Period Poverty - Changing The Way We Talk About Periods
We need to start talking more about our periods and women’s health. One of the biggest problems with the way we talk about periods is the fact that we often don’t talk about them. If base-level conversations about periods are deemed taboo, trying to address the more dire problems related to them becomes even more difficult.
Luxury Products - Pads and Tampons Are a Necessity, Not a Luxury
In many countries, menstrual products are taxed as “luxury items,” and those with low incomes struggle to afford them. Many young girls around the world miss school because they lack the resources required to manage their periods.
Menstruation and reproductive health are still taboo topics in so many places around the world. Even in our modern North American culture, these taboos still heavily exist today.
Around the world, only 12 percent of young people with periods have access to the products they need.
In India, more than eight in ten people don’t have access to menstrual products. The same is true for an estimated 50,000 people who are homeless in the United States
66% of South-East Asian girls know nothing about menstruation until they start
In Kenya, 65% of people don’t have enough money to buy menstrual products
In Burkina Faso, 83% of students don’t have a place to change menstrual products at school
In Africa, one in ten adolescent girls misses school during her period.

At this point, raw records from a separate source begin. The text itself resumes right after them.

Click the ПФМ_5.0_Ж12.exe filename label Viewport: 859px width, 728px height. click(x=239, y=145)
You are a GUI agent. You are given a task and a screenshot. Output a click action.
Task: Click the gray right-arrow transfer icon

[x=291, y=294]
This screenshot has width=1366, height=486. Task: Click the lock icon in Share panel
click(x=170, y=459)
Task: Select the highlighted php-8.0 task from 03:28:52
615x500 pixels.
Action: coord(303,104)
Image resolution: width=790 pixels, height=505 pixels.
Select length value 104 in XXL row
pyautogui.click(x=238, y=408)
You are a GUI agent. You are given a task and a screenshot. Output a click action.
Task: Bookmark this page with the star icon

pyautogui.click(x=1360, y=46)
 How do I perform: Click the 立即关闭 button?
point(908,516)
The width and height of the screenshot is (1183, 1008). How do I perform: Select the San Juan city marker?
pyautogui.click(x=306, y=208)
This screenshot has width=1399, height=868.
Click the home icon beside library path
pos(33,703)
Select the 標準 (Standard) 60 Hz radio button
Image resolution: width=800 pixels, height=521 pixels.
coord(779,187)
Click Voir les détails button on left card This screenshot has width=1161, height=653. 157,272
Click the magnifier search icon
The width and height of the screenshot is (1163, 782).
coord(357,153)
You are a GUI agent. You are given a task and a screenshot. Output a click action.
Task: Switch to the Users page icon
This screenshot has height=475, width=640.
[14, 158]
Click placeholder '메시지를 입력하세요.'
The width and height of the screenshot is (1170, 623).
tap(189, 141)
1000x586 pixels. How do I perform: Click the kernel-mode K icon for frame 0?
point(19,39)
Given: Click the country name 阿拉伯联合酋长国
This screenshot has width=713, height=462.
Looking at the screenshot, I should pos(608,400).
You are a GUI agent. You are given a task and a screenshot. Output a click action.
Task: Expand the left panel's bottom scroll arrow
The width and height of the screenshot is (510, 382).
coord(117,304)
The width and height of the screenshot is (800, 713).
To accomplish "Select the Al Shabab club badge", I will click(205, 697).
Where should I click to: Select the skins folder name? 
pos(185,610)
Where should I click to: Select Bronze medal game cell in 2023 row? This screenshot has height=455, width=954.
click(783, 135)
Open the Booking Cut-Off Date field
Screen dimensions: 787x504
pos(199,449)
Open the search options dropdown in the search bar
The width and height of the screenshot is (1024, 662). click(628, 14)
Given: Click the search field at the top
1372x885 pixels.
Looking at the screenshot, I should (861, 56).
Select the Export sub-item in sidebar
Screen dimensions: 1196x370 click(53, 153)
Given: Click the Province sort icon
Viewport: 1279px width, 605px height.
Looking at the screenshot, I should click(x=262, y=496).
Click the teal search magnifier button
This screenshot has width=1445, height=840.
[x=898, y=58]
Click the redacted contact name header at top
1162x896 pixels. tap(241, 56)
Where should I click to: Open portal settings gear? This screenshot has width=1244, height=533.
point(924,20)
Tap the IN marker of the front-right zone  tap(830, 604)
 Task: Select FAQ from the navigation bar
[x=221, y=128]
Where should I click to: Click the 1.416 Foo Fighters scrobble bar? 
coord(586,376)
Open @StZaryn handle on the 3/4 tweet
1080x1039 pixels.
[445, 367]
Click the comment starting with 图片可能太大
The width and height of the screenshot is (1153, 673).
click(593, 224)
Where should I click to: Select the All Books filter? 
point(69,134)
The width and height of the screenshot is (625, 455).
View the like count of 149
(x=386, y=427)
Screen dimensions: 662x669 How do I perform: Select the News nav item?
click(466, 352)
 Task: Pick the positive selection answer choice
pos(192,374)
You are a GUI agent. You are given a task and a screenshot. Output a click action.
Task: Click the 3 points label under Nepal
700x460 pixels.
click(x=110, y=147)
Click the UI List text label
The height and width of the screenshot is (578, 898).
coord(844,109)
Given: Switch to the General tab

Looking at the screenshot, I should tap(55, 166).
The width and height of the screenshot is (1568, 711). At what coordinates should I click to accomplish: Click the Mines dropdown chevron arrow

Across the world, an estimated 100 million young people lack access to adequate menstrual products
In some countries, people are still isolated from their communities while on their periods
In 2012, VICE published a photo series by Emma Arvida Bystrom called “There Will Be Blood,” featuring portraits of people with period stains on their clothing. There was no accompanying text, but the images sparked a big debate, including a 2012 Feministing community post on free bleeding.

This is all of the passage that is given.